Some years ago she had a dreadful car accident. She blacked out while parking her car outside her block of flats. She smashed into a wall. Both her legs were broken in several places. As she was recovering, tests were carried out. She was found to have bowel cancer. She had major surgery (given a 50% chance of surviving the operation). She survived. Then, earlier this year, it was found the cancer had returned. Nothing could be done about it. It spread to her liver. She remained at home. Then she went to my sisters’ house. In August (we were on holiday in Ireland) she slipped in the bathroom and broke her hip. The hospital was not prepared to operate (the risks were too great). She would never walk again. The cancer was advanced. She was admitted to the Trinity Hospice in Clapham. My sisters telephoned me in Ireland. The doctors thought the end was imminent. I flew back to see her. She was amazingly cheerful. I went back to Ireland and then returned with my wife and children.

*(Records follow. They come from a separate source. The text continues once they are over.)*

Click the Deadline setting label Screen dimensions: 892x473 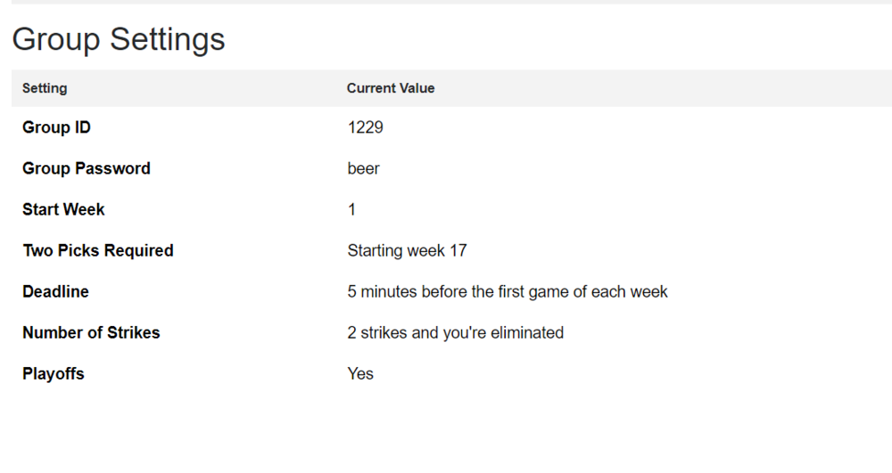[55, 291]
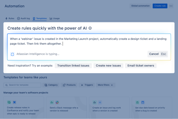Screen dimensions: 178x119
Task: Open the Category filter
Action: (51, 85)
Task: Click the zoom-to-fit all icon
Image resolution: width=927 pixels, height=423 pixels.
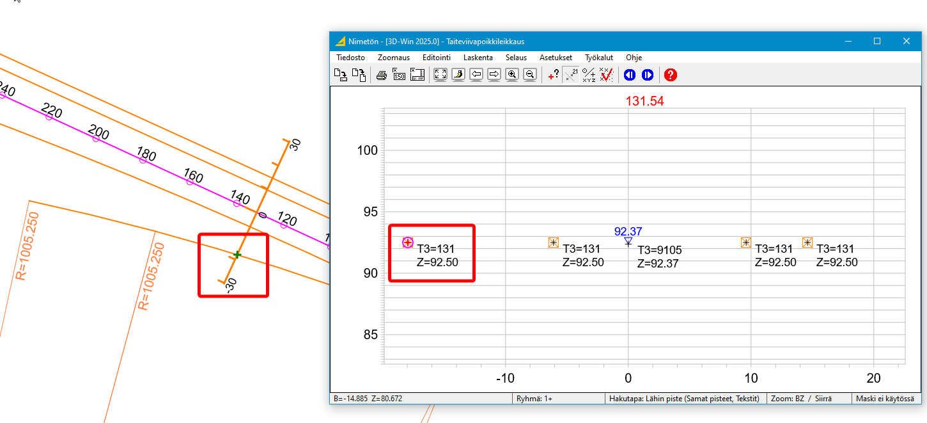Action: [x=440, y=75]
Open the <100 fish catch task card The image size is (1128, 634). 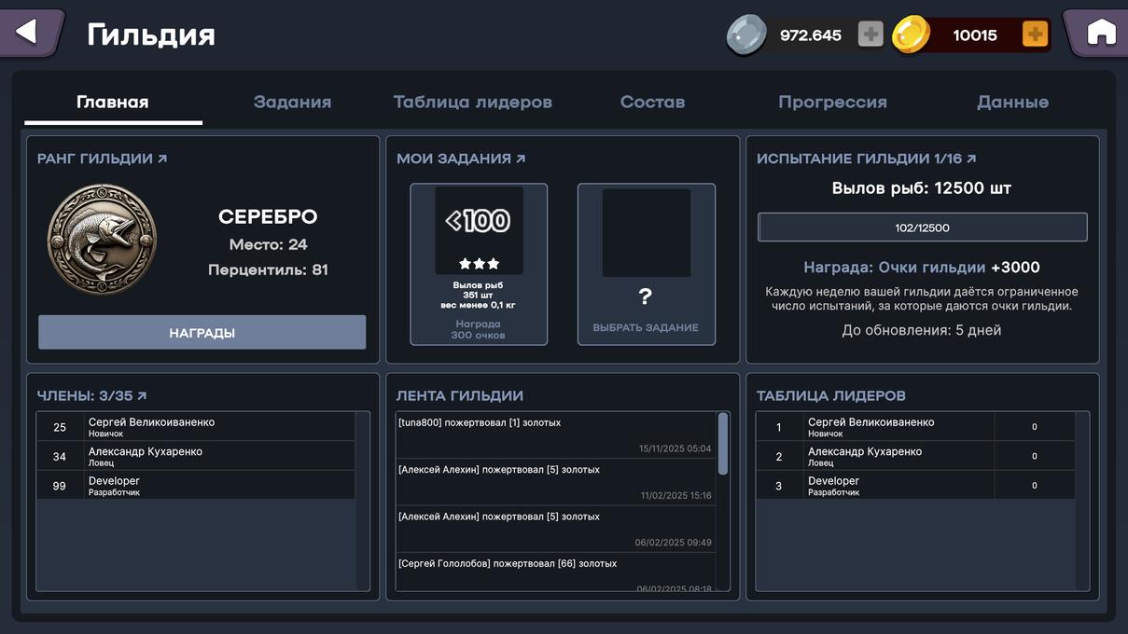point(479,264)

That was the end of August. The doctors told us she might die at any time. We, her four children and our various children, visited her daily. My sisters took the brunt. They were at the hospice for hours every day. The older of the two seemed hardly to leave her bedside. But she battled on. Never did she fail to recognise any of us. She seemed to be smiling all the time. She knew, obviously, what was coming. But she just concentrated on being cheerful, and entertaining her guests. There were times, inevitably, when she became confused. But her confusions were all wonderfully amusing. She kept imagining she was preparing dinner parties. She would say she had cooked the food, but needed someone to get it out of the oven. Then she would look around her room in the hospice, see all her visitors (there were a great many) and turn to me. “Charles,” she would say, “our guests need drinks.” Fortunately, we always had wine or gin to hand out.
Then came the crisis. It was weeks ago. She became semi-comatose. The hospice put her on the Liverpool Care Pathway. We were told she was likely to die within hours. Three days later she woke up and asked for scrambled eggs. She was taken off the Liverpool Care Pathway. The smiling and chatting returned. The doctors and nurses were bemused.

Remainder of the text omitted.